## MATERIAL TO PROCESS
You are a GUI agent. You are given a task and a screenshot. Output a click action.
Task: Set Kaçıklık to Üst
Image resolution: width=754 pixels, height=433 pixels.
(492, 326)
--
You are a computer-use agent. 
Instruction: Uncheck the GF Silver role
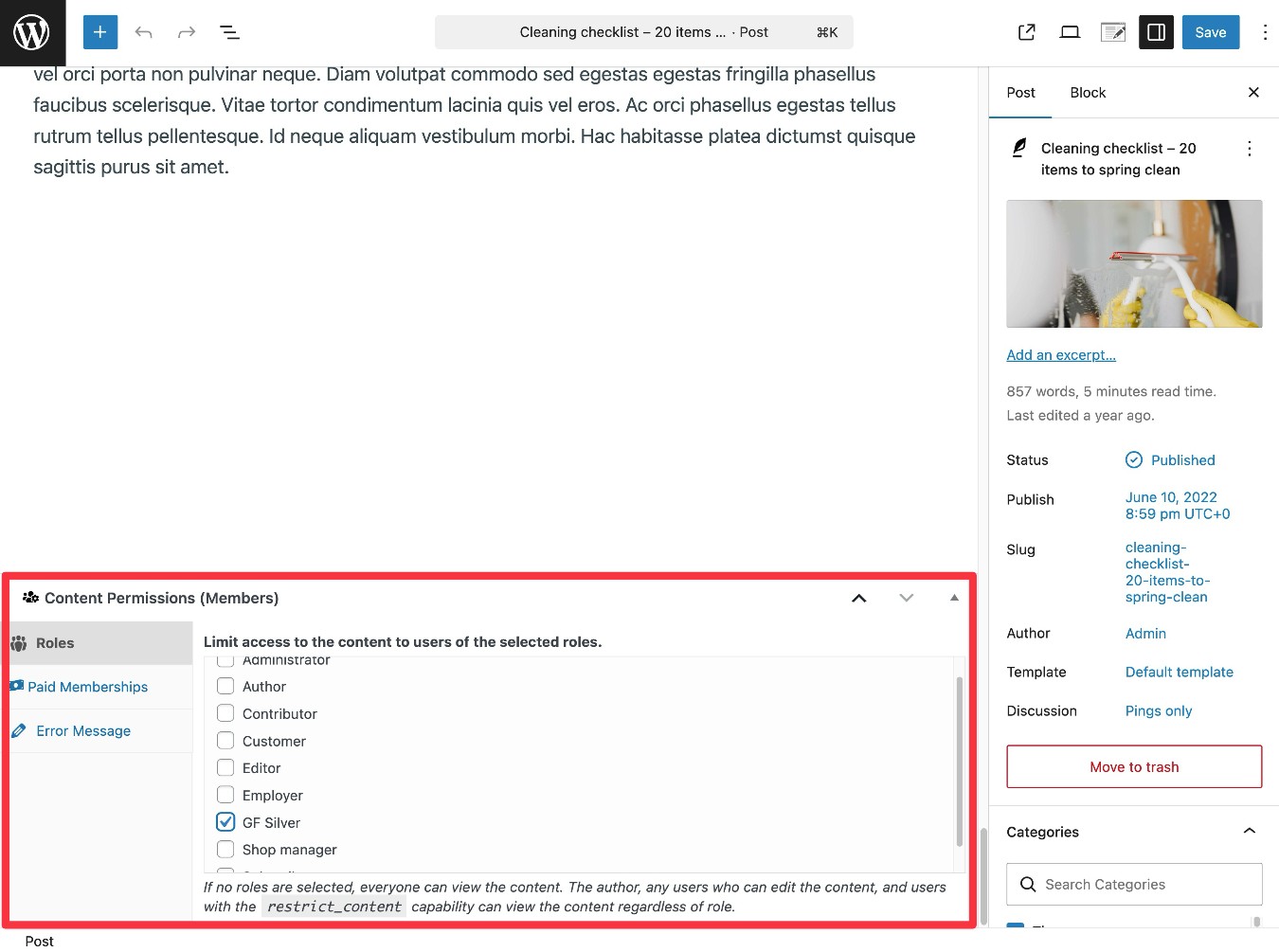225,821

## PROBLEM TO SOLVE
Tell how many lines of the records above hold "agent", giving the number and nothing else.

## RESULT FOR THIS TASK
2